Dataset records:
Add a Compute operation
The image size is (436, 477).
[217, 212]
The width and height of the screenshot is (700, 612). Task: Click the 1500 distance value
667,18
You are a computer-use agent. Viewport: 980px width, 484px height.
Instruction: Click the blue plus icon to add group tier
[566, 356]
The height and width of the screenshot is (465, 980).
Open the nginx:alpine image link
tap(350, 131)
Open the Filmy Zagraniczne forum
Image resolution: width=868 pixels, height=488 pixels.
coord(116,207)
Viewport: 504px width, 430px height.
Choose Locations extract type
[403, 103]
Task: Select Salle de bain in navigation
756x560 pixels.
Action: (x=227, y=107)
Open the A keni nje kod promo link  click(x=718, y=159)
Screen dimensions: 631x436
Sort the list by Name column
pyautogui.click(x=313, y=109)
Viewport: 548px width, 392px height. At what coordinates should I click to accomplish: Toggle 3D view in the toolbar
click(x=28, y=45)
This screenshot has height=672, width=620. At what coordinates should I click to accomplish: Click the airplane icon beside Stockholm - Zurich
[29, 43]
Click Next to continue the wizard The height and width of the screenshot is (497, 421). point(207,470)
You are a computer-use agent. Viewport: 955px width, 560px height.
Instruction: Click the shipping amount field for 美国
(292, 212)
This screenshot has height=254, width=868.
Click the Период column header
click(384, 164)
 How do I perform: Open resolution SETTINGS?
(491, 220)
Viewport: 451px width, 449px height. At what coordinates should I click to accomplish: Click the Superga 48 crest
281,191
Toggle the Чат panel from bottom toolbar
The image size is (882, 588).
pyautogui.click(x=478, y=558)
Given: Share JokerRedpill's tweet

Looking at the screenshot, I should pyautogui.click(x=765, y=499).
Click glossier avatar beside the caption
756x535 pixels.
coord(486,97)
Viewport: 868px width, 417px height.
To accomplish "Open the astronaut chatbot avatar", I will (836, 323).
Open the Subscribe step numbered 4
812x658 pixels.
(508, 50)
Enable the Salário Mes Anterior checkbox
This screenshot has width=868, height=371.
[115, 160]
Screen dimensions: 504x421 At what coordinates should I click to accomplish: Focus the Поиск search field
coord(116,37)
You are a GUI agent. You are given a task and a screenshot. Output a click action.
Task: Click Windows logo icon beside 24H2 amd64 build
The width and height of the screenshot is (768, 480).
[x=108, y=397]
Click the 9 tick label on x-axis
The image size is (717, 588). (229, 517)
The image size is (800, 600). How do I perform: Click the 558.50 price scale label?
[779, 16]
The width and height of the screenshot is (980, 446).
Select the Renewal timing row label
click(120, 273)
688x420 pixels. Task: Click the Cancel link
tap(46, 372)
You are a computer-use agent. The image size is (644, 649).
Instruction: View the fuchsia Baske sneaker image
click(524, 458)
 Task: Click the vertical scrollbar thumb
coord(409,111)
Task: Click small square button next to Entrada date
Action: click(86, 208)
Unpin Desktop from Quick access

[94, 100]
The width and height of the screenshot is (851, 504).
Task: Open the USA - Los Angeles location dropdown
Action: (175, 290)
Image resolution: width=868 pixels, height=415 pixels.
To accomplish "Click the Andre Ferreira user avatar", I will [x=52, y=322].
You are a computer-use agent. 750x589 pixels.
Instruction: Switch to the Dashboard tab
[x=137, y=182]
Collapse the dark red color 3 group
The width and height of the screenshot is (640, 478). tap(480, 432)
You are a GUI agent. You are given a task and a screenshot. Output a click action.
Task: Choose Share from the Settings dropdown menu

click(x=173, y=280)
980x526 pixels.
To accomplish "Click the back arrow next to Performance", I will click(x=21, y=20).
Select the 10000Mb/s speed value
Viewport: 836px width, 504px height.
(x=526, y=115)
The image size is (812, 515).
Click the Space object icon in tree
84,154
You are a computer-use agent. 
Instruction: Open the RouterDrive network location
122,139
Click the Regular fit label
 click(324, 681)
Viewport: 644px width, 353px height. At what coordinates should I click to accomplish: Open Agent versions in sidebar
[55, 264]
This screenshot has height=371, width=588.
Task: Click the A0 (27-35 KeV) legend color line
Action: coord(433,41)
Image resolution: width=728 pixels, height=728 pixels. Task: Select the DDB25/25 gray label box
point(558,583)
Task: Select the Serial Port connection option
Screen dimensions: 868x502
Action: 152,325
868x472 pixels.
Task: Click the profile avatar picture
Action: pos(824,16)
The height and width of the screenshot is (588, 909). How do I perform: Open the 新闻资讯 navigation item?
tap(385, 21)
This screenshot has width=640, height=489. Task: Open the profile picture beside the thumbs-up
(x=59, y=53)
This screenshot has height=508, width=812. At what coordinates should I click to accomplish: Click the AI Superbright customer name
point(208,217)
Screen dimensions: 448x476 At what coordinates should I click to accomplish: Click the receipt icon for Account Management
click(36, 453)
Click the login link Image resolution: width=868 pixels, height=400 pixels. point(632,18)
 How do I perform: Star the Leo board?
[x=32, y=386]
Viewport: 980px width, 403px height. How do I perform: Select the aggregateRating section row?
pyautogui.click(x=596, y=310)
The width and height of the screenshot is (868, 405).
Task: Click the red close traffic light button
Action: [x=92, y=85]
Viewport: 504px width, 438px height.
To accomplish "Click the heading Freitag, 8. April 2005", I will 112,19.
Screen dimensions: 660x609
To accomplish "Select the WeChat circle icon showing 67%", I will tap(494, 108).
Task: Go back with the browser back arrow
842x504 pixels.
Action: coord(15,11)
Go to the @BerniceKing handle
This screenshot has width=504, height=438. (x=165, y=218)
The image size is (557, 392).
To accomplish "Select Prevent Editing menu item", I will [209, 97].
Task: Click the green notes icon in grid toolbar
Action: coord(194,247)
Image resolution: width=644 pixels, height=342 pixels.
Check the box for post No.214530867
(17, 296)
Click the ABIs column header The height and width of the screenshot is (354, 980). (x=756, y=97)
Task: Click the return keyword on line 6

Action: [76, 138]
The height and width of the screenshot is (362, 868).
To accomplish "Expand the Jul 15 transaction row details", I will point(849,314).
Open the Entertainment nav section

Your goal: In the records above, find every line with the word "computer" and copy it.

Solution:
You are a computer-use agent. Viewport: 980px width, 484px height.
You are a computer-use agent. Viewport: 955px width, 560px height.
You are a computer-use agent. The image size is (644, 649).
You are a computer-use agent. 750x589 pixels.
You are a computer-use agent. 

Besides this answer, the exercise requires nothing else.